Born in the Hunter region of New South Wales, as a youth Philip Wilson studied at St Columba’s College, Springwood and St Patrick’s College Manly before being ordained a priest of the Diocese of Maitland-Newcastle.

Ordained Bishop of Wollongong in 1996, he was seen as an important figure in introducing reforms to help the Catholic Church respond to the issue of child sexual abuse. In 2001, he was appointed Archbishop of Adelaide, a post he held until his resignation in 2018.

“[Archbishop Wilson] made major contributions to the Church and the wider communities.” – Archbishop Patrick O’Regan

He served as president of the Australian Catholic Bishops Conference for two terms, from 2006 to 2010.

“We know that Philip was much loved by people across the country, but especially in the places he served – in Maitland-Newcastle, in Wollongong and here in Adelaide,” said Archbishop Patrick O’Regan, who last year succeeded Archbishop Wilson.

“He made major contributions to the Church and the wider communities in which he ministered, and was seen as a valuable part of the Bishops Conference, including during four years as president of the national assembly of about 40 bishops.”

Archbishop O’Regan said while his predecessor had been charged with failing to respond adequately to allegations of child sexual abuse while a priest in the Hunter region, he was acquitted of all charges.

“A harrowing period of allegations, charges, conviction and eventually acquittal was a significant chapter on Philip’s life, but his record of supporting and advocating on behalf of victims and survivors is part of his legacy,” Archbishop O’Regan said.

“Philip knew what pain many people had endured and suffered as a result of the sickening actions of some within the Church. He was part of the solution, and widely recognised as such.”

Wollongong’s Bishop Brian Mascord asked for prayers “for Philip, the Wilson family and the Archdiocese of Adelaide at this very sad time”.

Archbishop Anthony Fisher OP recalled Archbishop Wilson’s “paternal” care of the other bishops when he was President of the Bishops’ Conference.
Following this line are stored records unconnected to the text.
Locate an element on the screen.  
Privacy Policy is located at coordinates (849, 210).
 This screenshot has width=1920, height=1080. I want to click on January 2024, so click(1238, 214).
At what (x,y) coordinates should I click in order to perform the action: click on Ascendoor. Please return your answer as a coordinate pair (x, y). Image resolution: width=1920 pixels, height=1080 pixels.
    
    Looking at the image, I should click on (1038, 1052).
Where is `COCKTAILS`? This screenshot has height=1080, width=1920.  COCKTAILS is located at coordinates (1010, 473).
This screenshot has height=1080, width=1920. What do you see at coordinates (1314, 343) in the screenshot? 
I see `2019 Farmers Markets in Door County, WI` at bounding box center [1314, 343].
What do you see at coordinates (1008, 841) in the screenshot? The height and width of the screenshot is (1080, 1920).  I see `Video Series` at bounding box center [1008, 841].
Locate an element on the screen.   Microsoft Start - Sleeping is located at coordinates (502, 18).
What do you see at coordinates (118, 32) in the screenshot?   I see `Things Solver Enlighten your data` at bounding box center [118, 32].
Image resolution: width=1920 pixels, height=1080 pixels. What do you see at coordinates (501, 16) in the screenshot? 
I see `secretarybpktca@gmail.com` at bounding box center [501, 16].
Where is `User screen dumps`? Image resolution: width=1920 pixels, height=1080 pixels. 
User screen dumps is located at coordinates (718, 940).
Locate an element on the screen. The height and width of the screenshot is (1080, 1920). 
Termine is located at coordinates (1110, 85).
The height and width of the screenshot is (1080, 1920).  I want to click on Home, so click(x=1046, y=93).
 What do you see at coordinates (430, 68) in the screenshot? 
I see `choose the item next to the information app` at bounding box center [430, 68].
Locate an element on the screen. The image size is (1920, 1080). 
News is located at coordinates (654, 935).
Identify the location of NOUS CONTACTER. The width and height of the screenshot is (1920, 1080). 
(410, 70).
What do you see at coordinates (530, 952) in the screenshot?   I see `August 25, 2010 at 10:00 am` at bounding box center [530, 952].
“When I was a young bishop, and especially when I was organising the World Youth Day, he would call out of the blue to ask how I was coping with all the pressure,” he said.

Archbishop Wilson later welcomed Pope Benedict to Australia for World Youth Day in 2008 “with great aplomb”, he added.

Along with Cardinal Pell, Archbishop Wilson was wrongly convicted in the wake of the child sexual abuse crisis,” Archbishop Fisher said.

“It seems to me that involuntarily but in a generous spirit, both men did penance and reparation on behalf of the whole Church for the crimes committed against young people. It is noteworthy that both men were the very ones who, along with Bishop Robinson, led the efforts for reform in this area in the Church in Australia.

“This year’s Plenary Council will in some sense be a memorial to Archbishop Wilson, as it was he who first pressed for one to be held in Australia a century after the last one. May he Rest In Peace.“

Details of Archbishop Wilson’s funeral have not yet been finalised.